AMERICAN MUSIC AWARDS eight p.m. on ABC. They’re each pop megastars who concentrate on torch ballads of uplift and heartbreak, however Pink and Kelly Clarkson carry out in remarkably other ways. While Pink soars by means of the air amid pyrotechnics and hordes of dancers, Ms. Clarkson prefers to plant her toes and let the tears move. The pair will search frequent floor after they carry out collectively for the primary time to open the American Music Awards. Tracee Ellis Ross (a star of “black-ish” on ABC) will host, and provides her mom, Diana Ross, a lifetime achievement award. Selena Gomez, Demi Lovato and Niall Horan are additionally scheduled to carry out.

POLDARK 9 p.m. on PBS (test native listings). The collection wraps up its third season with Ross and Demelza’s relationship in tatters. The slimy Whitworth faces a reckoning, whereas Elizabeth turns the tables on George.

THE ROOT 100 9 p.m. on Fusion. The Root celebrates 100 African-Americans, ages 25 to 45, who’ve left an imprint on tradition and politics this 12 months. The honoree Yamiche Alcindor, a reporter for The New York Times, provides a speech, and Representative Maxine Waters of California seems by way of video to just accept a public service award.

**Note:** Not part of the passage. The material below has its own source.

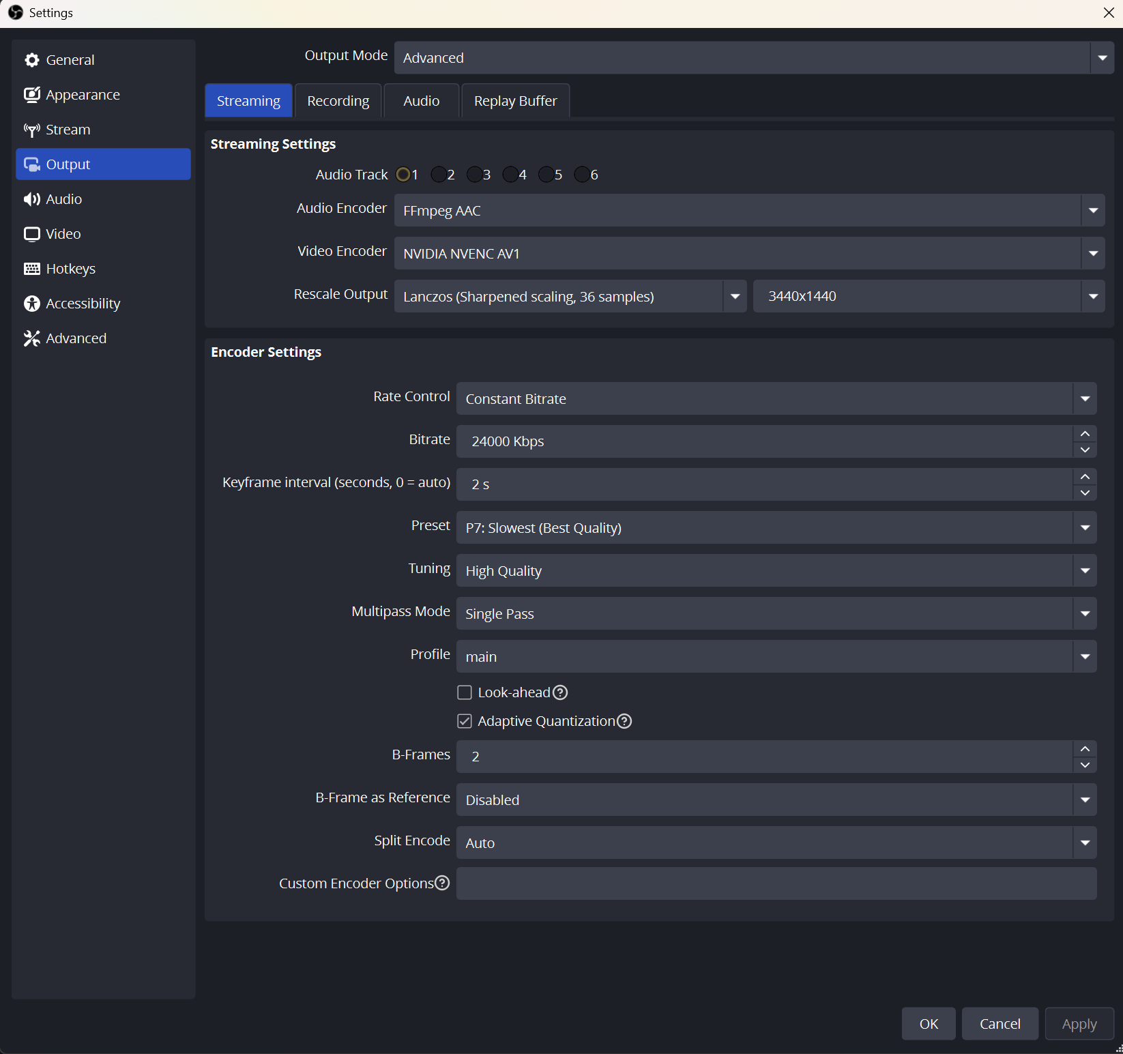Select the Stream antenna icon

[31, 130]
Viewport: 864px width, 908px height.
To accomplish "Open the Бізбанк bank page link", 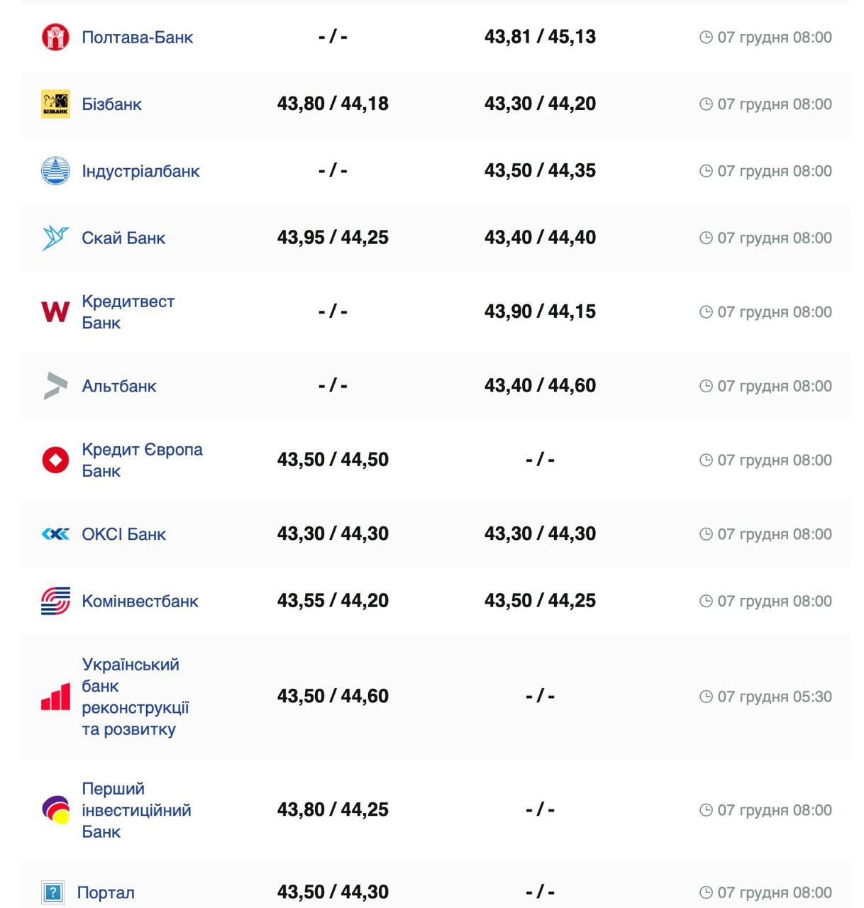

THE PROBLEM WITH APU 10 p.m. on truTV. “I’m a comedian going after the biggest comedy show of all time,” Hari Kondabolu instructed The Times about his new documentary. In it, he wrestles along with his relationship to one among his favourite exhibits, “The Simpsons,” and one among its most problematic characters, Apu, a comfort retailer proprietor who displays lots of the stereotypes that South Asians have tried to shake for years. But the documentary goes past one cartoon character, exploring the depiction of South Asian characters as a complete and the discrimination that actors have confronted in Hollywood. Aziz Ansari, Kal Penn and others are interviewed.